2. The PIR sensor is powered by a separate 12V DC power supply. The RPi will NOT power it.
3. Although the above picture of my Raspberry Pi includes a camera, I did not use the camera for this project. It is a pain to remove it from the enclosure and the picture looks nicer with it there rather than an empty Velcro pad. However, this project can easily be enhanced to use the camera. You can get some ideas to integrate camera functions into this project from this MMS project and this streaming video project.

Project Setup Steps

1. Create a Pushover account and download iOS or Android Apps
2. Register Pushover Application
3. Install Python Source Code on your Raspberry Pi
4. Wire the PIR Motion Detector and LED to Raspberry Pi Board
5. Run and Test Code
6. Get Push Notifications on iOS and Android

Setup Pushover API and Download Mobile Apps

In this project, I chose to use the Pushover service to send push notifications. Pushover has an easy to use REST API and very nice apps for iOS and Android that are free to download. The REST API makes it simple for developers to use httplib and urllib Python libraries to interface with it.

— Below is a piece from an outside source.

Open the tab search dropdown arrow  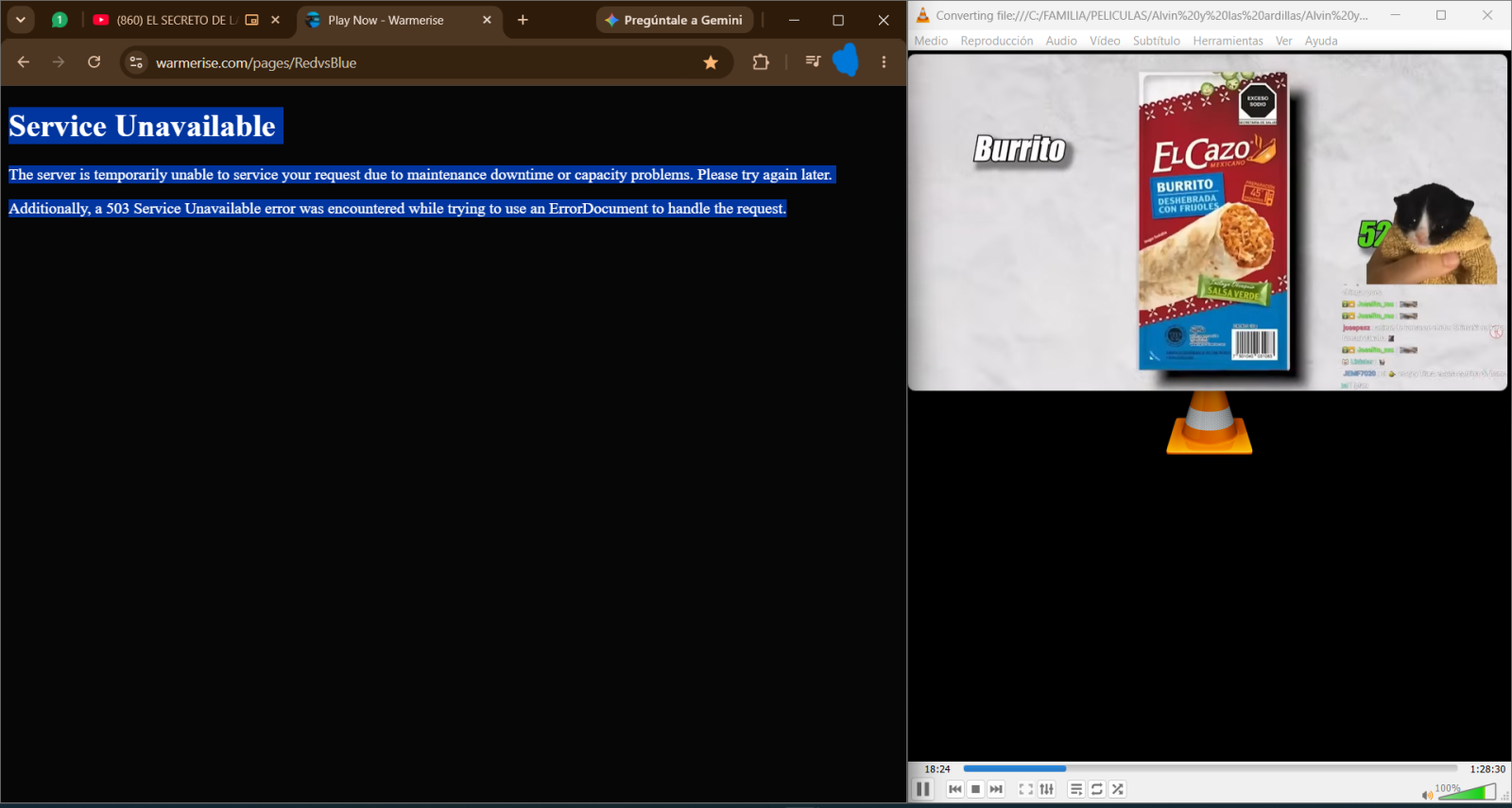(20, 20)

The push service is free to use for 7 days then has a one time setup fee of $3.99 per platform. So, if you use both iOS and Android, it will cost you $3.99 x 2. If you have multiple iOS or Android devices, you only have to pay once per platform and can install on as many devices as you like.

1. Sign up for a Pushover account here: https://pushover.net/
2. Download the Pushover app for iOS and/or Android here.
   Download iOS App
   Download Android App
3. Launch the mobile app and login using the user ID and password you selected when you signed up.
4. When your device asks for permission for Pushover to send you push notifications, say yes.
5. Login to your account from a desktop computer. https://pushover.net/
   
6. From the Pushover control panel, send a test push message to make sure that the service and app are working. Below is a screenshot of the form that you can use to send the notification.
   
   
7. In the Pushover control panel, you will see “Your User Key”. You will need this to use the Pushover API.

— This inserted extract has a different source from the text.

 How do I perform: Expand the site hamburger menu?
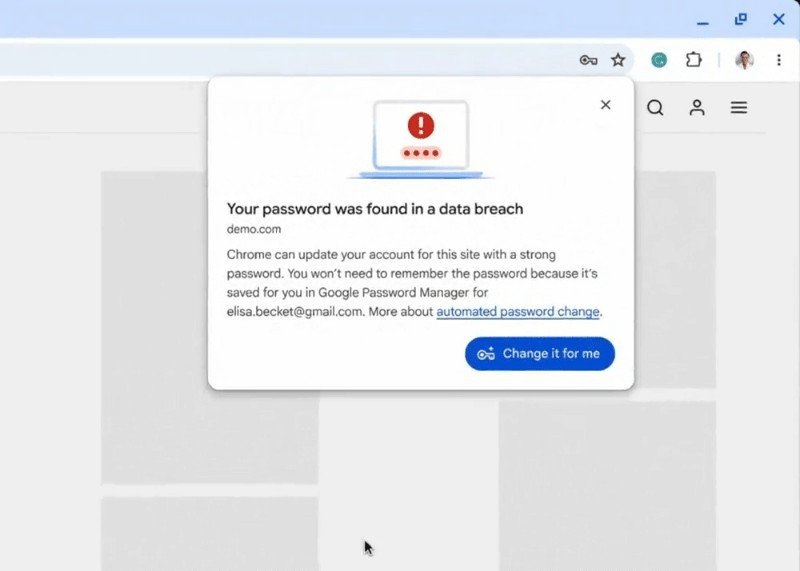click(x=739, y=108)
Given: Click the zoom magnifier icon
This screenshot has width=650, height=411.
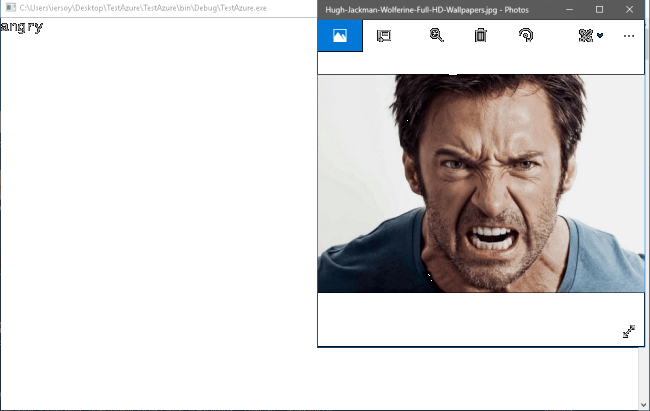Looking at the screenshot, I should click(x=436, y=35).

Register Pushover Application

Like most cloud based SDK / APIs, Pushover requires that you register your application. The process is simple.

1. From the Pushover control panel, click on the Register an Application link.
2. Create a name for your app. I named mine “RPi Push”.
3. Choose “Application” from the type dropdown.
4. Fill in a description.
5. Check that you accept the terms and conditions, if you do, and press Create Application.
6. After you successfully create your app, you will see a API Token/Key displayed. You will need this value, along with the Your User Key to use the API.

Install Program Code

Here is the Python source code for the project. The comments should explain clearly what is going on.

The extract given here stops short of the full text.